New York Gov. Andrew Cuomo announced new regulations Friday that seek to crack down on employers keeping hourly workers "on call," available to be called in at a moment's notice.
The new labor rules would establish a 14-day advance notice standard for scheduling and require two hours' extra pay for last-minute assignments. If a shift is canceled by the employer within 72 hours of its start time, or if a worker is required to be on standby to be called in to work, the worker must be provided at least four hours of call-in pay.
The extra pay wouldn't apply if an employee volunteers to fill in for a co-worker who had been scheduled 14 days in advance.
The statewide regulations, set to take effect in January after a 45-day public comment period, supersede rules enacted by New York City this year ending on-call scheduling for retail workers in the city and requiring two weeks' scheduling notice for fast-food workers.

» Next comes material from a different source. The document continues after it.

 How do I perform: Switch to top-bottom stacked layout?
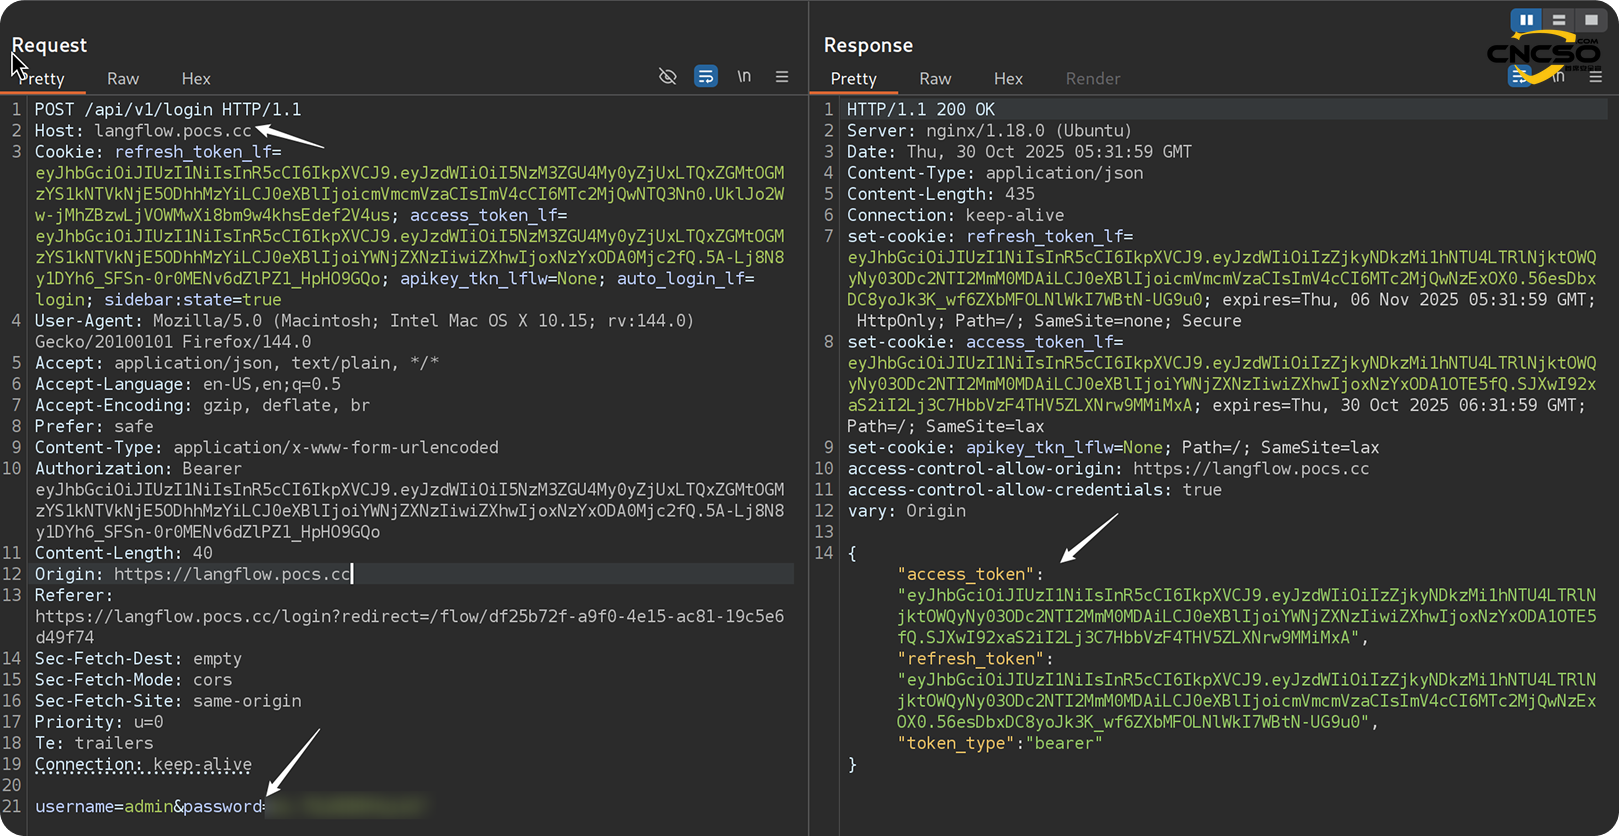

"Our union is delighted with what has been proposed," said Stuart Appelbaum, president of the Retail, Wholesale and Department Store Union. "The regulations will go a long way in improving the lives of retail workers."
Heather Briccetti, president of the state Business Council, said the set of rules announced by the Democratic governor "represents another administrative and financial hurdle for New York employers that is not imposed in most other states."

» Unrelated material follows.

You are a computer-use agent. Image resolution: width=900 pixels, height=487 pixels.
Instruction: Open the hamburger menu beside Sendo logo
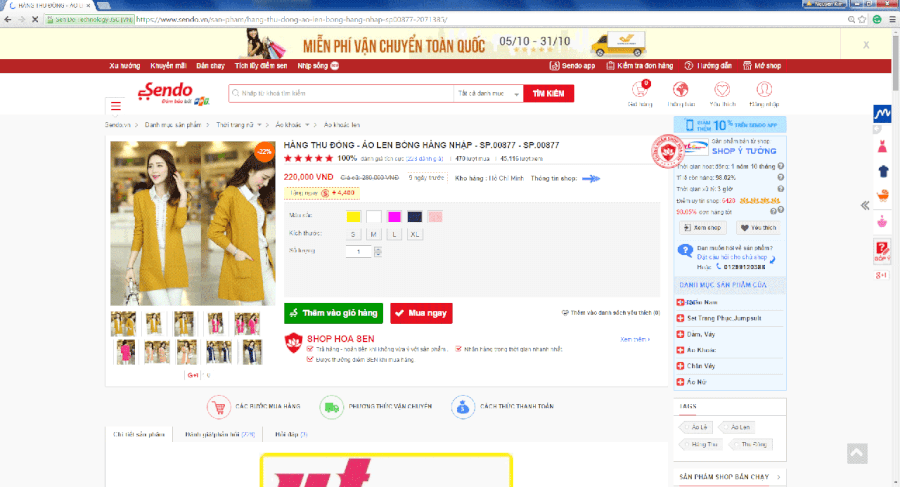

But Ted Potrikus, president of the Retail Council of New York State, praised the plan that was developed after a series of public hearings that included input from business interests. He said the plan "creates a consistent and uniform policy on employee scheduling guidelines that will take effect across the entire state."
Last fall, a coalition of New York-based worker advocates launched a national campaign to press retailers and restaurant chains to end the scheduling practice, which makes it hard for workers to schedule child care or work a second job.
The Center for Popular Democracy said three in five American workers — about 75 million people — are paid hourly, with recent job growth mainly in low-wage jobs, often part-time and subject to last-minute scheduling practices.
Some national retailers have agreed in recent years to stop on-call scheduling following a multistate inquiry by eight state attorneys general, including New York's Eric Schneiderman, a Democrat.
In August, Oregon became the first state to crack down on on-call scheduling by mandating when workers get their schedules. Large employers will have to post schedules a week in advance starting in July. Similar bills had already been enacted in New York City, Seattle and San Francisco.